>>>>>

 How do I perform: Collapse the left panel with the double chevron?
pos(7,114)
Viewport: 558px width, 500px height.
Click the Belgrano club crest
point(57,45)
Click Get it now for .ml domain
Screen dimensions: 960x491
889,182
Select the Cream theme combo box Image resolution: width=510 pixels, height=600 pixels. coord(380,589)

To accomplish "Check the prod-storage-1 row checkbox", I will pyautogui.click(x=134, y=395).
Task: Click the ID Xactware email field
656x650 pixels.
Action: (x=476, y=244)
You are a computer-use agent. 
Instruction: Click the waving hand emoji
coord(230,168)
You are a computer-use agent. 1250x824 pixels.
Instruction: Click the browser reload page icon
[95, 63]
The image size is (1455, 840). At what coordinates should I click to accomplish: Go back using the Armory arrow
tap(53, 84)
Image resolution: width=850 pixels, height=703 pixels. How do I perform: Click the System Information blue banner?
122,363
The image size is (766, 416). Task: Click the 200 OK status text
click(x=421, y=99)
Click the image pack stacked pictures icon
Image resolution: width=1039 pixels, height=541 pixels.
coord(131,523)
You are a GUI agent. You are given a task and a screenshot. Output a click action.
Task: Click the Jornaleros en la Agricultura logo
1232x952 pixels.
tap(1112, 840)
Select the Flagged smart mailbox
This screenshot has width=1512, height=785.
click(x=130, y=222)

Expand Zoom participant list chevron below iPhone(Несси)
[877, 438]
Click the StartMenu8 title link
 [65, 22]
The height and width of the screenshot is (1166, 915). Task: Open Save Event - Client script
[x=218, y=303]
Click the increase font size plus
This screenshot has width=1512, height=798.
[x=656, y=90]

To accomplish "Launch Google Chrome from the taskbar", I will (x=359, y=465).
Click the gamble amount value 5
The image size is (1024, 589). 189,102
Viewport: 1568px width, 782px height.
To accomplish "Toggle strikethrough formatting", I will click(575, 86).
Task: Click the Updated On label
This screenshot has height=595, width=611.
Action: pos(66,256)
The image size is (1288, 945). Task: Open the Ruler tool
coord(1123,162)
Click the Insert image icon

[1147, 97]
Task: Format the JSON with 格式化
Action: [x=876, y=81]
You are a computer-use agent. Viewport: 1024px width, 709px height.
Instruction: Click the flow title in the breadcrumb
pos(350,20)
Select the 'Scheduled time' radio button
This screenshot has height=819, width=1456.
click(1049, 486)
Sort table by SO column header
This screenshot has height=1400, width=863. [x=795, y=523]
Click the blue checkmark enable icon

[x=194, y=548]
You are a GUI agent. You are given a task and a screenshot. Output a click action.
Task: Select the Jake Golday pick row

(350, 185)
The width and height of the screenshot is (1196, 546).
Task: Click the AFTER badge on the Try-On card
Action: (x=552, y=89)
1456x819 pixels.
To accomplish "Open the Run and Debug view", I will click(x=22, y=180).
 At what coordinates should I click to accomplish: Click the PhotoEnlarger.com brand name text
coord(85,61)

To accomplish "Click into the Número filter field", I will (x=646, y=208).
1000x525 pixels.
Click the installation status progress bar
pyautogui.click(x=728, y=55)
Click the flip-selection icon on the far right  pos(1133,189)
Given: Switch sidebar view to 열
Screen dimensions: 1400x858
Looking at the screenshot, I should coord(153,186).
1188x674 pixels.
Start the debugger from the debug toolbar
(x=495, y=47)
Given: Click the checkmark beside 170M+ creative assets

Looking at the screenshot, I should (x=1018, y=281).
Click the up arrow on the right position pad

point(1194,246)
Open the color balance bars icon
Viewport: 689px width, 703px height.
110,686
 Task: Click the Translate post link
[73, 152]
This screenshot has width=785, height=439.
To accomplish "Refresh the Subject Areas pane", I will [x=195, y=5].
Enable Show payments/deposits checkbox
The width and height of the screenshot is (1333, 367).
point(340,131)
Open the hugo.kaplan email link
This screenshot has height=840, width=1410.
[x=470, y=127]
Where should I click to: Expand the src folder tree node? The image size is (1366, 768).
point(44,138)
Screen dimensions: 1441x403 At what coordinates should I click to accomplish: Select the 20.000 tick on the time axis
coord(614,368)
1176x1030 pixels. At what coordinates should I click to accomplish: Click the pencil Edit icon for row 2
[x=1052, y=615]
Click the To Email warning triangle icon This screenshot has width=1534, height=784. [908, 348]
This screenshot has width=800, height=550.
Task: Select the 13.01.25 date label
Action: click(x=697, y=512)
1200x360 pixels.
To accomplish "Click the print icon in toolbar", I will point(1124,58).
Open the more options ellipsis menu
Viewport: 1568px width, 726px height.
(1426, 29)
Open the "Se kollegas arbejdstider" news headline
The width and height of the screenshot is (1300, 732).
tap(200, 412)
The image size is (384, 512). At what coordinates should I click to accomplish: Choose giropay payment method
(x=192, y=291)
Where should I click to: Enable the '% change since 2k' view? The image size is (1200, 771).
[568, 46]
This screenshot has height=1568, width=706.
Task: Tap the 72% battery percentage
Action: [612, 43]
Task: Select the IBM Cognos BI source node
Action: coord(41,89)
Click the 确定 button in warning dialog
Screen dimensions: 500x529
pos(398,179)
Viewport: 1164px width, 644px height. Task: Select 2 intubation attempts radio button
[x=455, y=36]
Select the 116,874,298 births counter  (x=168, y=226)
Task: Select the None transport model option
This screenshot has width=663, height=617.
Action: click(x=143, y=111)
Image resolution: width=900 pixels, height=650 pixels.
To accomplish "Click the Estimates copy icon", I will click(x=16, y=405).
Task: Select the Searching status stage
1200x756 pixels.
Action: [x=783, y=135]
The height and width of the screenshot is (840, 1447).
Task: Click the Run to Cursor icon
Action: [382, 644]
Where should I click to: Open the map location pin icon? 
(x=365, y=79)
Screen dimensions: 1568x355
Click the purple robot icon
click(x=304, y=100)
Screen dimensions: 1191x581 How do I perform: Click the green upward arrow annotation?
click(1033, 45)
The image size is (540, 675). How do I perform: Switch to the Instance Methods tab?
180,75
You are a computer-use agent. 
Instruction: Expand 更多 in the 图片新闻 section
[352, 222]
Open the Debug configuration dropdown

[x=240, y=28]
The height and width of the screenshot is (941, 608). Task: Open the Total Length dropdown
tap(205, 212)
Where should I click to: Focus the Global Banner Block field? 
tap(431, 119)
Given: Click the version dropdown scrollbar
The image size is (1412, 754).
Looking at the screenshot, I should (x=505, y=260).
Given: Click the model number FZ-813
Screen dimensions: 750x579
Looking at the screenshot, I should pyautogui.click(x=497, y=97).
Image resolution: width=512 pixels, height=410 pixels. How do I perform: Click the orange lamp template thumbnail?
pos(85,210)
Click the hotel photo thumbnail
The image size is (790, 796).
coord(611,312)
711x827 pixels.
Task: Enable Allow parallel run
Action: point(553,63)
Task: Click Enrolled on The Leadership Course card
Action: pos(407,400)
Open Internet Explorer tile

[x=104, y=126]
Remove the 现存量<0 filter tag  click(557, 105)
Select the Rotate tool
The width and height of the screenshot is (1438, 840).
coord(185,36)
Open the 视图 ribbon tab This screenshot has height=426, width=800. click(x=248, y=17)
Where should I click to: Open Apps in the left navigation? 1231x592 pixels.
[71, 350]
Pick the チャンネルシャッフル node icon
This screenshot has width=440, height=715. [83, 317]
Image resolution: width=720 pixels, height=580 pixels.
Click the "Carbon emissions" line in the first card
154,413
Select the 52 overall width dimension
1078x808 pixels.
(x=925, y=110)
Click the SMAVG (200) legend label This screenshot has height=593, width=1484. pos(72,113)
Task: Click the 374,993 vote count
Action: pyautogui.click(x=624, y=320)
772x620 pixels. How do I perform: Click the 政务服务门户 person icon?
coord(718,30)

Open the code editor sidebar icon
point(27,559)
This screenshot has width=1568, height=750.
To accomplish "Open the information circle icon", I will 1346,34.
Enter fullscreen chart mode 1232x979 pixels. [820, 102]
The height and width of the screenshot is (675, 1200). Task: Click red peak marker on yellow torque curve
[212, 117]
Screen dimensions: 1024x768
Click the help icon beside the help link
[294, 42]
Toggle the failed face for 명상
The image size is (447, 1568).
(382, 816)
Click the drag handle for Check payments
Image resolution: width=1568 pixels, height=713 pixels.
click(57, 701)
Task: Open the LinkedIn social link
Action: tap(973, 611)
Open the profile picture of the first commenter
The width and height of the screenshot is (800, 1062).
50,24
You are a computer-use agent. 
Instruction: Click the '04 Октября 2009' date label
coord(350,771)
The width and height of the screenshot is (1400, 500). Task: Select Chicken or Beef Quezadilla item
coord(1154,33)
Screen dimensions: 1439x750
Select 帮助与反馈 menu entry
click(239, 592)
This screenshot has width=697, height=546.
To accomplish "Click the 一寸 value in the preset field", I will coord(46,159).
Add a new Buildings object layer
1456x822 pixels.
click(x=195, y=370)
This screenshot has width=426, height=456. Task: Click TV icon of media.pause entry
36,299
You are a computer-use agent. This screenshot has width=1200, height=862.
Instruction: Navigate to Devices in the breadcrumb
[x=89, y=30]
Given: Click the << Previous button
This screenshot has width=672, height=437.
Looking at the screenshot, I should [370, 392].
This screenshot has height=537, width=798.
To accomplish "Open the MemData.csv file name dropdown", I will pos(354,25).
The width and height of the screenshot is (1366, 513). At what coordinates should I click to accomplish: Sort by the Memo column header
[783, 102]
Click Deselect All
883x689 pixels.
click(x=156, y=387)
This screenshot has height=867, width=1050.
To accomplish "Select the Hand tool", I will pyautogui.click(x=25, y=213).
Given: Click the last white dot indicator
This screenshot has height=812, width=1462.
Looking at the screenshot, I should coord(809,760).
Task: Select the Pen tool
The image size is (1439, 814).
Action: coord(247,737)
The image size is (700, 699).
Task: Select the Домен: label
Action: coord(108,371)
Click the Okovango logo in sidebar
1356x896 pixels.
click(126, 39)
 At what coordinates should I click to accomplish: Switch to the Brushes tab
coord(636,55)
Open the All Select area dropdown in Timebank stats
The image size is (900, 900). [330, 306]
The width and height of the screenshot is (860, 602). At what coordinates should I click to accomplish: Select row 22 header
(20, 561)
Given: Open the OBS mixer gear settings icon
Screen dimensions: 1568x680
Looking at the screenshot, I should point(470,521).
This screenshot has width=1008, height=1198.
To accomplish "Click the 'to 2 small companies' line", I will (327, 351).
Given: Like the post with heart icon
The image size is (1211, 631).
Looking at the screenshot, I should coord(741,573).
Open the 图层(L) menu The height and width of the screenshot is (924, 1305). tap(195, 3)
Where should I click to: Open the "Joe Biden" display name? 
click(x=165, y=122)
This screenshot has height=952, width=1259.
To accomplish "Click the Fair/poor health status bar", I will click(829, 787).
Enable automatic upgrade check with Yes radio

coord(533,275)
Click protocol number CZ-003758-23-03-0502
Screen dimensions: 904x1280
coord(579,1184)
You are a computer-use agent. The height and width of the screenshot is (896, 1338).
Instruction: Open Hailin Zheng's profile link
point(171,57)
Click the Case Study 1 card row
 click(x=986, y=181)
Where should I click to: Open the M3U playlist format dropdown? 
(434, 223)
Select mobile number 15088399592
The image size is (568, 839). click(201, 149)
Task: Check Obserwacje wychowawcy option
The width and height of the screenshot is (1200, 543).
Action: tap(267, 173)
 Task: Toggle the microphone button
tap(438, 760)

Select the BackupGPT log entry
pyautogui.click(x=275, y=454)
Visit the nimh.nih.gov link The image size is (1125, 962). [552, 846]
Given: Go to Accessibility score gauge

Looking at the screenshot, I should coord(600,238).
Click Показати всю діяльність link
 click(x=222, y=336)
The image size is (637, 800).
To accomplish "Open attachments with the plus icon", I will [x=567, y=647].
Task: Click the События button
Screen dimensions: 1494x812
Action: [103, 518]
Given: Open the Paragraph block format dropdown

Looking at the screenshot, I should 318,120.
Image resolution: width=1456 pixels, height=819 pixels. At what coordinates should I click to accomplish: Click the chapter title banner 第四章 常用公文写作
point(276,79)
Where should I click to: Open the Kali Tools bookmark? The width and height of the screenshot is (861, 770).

<<<<<

__Problem statement__. Copy the rows word for word, everything from the line containing "Open the hugo.kaplan email link" down to the line containing "Action: click(x=697, y=512)", both of those lines included.

__Result below__.
Open the hugo.kaplan email link
This screenshot has height=840, width=1410.
[x=470, y=127]
Where should I click to: Expand the src folder tree node? The image size is (1366, 768).
point(44,138)
Screen dimensions: 1441x403 At what coordinates should I click to accomplish: Select the 20.000 tick on the time axis
coord(614,368)
1176x1030 pixels. At what coordinates should I click to accomplish: Click the pencil Edit icon for row 2
[x=1052, y=615]
Click the To Email warning triangle icon This screenshot has width=1534, height=784. [908, 348]
This screenshot has width=800, height=550.
Task: Select the 13.01.25 date label
Action: click(x=697, y=512)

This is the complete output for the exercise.